- TASK GOAL: Print the records below exactly, with no pictures.

- AVAILABLE DATA:
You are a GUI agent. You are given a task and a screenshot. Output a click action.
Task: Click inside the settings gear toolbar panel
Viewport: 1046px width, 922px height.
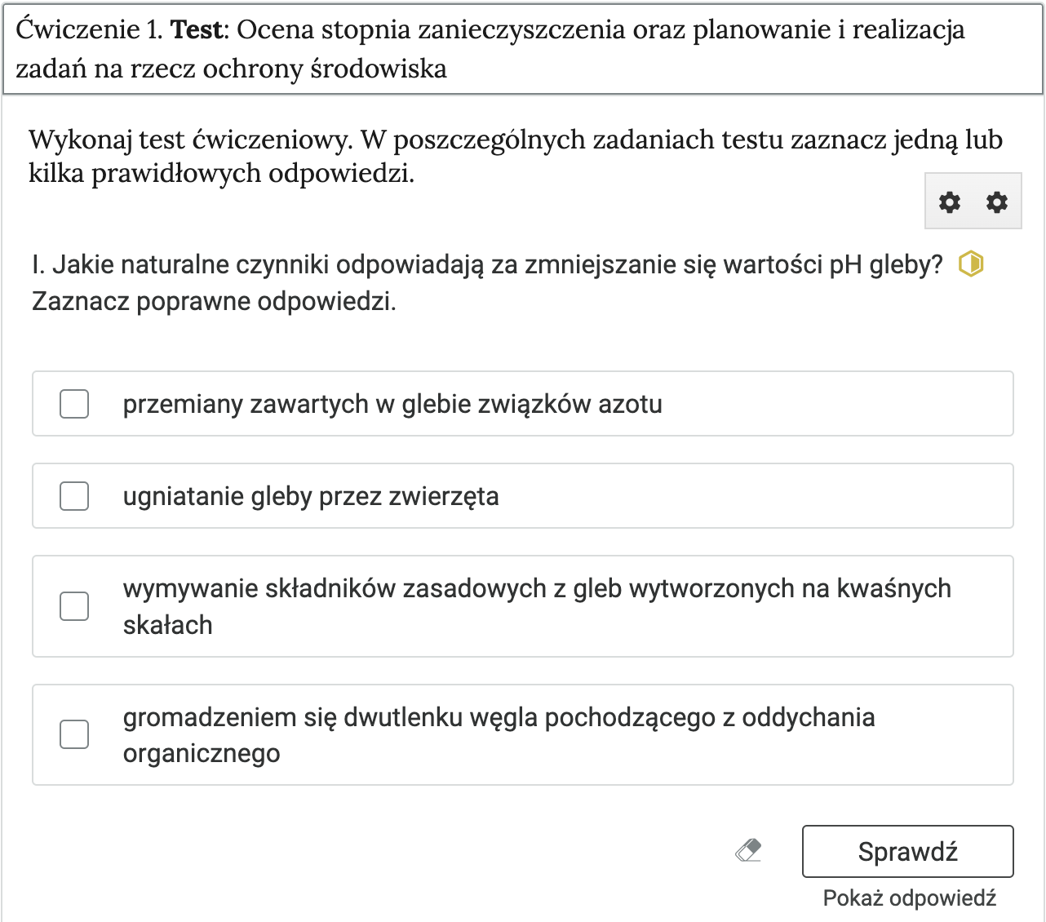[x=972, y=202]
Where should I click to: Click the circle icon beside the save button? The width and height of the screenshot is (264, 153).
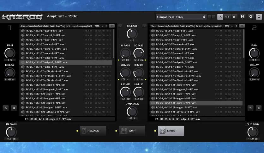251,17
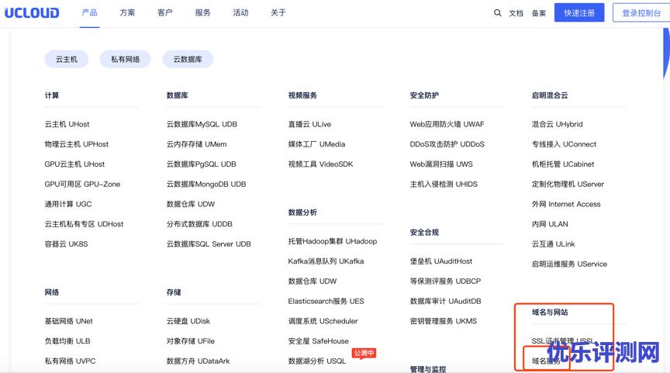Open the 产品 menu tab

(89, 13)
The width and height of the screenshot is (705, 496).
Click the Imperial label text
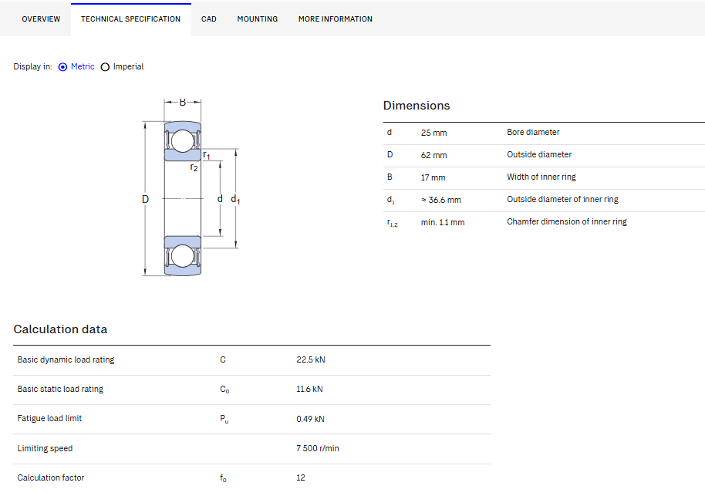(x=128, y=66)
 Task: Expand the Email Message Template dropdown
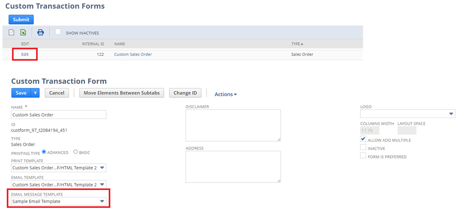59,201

- PROBLEM SOLUTION:
You are a GUI agent. You are given a task and a screenshot. Output a click action.
Task: Click inside the settings gear toolbar panel
Viewport: 1046px width, 922px height.
[x=972, y=202]
Where should I click to: Click the circle icon beside the save button? The width and height of the screenshot is (264, 153).
251,17
Open the 产品 menu tab

(89, 13)
The width and height of the screenshot is (705, 496).
Click the Imperial label text
(x=128, y=66)
 Task: Expand the Email Message Template dropdown
59,201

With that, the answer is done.